Ayer, 3-10-2017, este sujeto fue temprano a su casa y oficina, acompañado de otros sujetos misteriosos, quienes tocaron el timbre con superlativa insistencia, propia de cacos fingiendo, pero no fueron atendidos por nadie, pues allí los moradores están con sobre aviso, por si las moscas. En tiempos de mafias a granel no se puede menos, pues hasta los que llegan y aspiran a la presidencia del país las organizan, ya que les son rentables.

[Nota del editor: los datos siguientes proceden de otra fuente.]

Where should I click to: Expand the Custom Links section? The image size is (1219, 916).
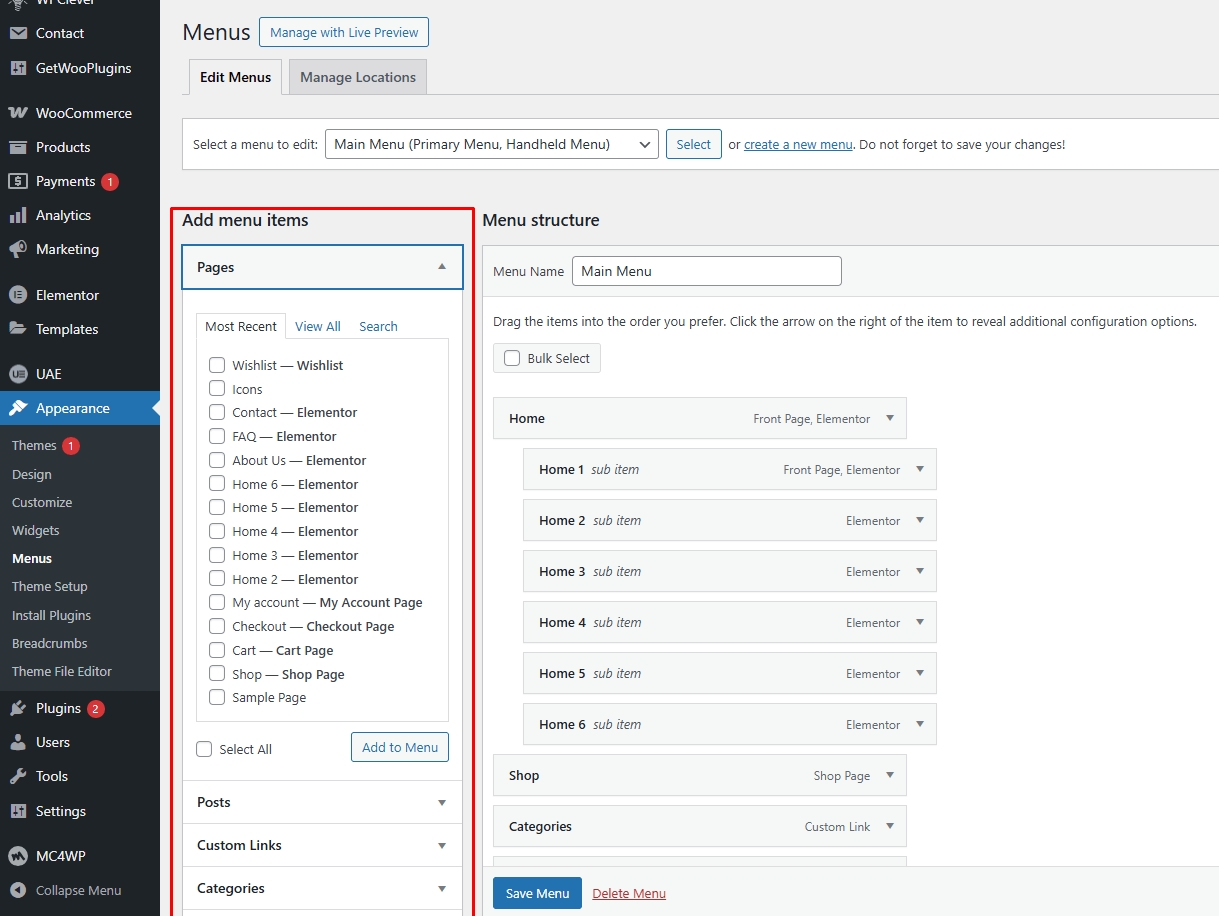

No contentos con su proeza, a todas luces buscando intimidar, un acomedido acompañante del mafioso excliente, desde el interior de un vehículo, y de su propio celular que está registrado mucho tiempo atrás, llamó al celular del colega a las 8.57 AM y como no le contestaron se histerizó y timbró de nuevo cuatro veces más: a las 8.58 AM, 9.00 AM, 9.09 AM y 9.26 AM. Nadie ni nunca les respondió. El malévolo de marras, también desde su celular, lo hizo a las 11.54 AM, tal como lo llamó al asediado colega una tercera persona a las 1.51 PM, un abogado de nombre Miguel y en algún momento, de la misma mañana de ayer, llamaron al celular de una cuarta persona indagando por el buscado letrado.

Obviamente, todo el acontecer de este iter criminis se encuentra registrado, al lado de otro acervo probatorio. El colega que vive el asedio guarda celosamente todos los números telefónicos en cuestión. Las propias empresas que prestan estos servicios hacen lo mismo, por lo que nos atrevemos a subrayar que se trata de un acosador hondamente desquiciado, que ha perdido los papeles, acicateado por el torbellino mental que experimenta, pues me dicen que hasta su cara es lombrosiana, con perdón de don César Lombroso del 1876.

Por supuesto, al interno de las personas que están detrás de este relato, y concernidas por diversas razones, se ha identificado al personaje de esta tamaña maledicencia, a fin de que tomen sus propias precauciones. El paso que sigue será la denuncia penal, que yo mismo aconsejo al colega. La decisión será de él y nadie más que de él. Esperemos noticias.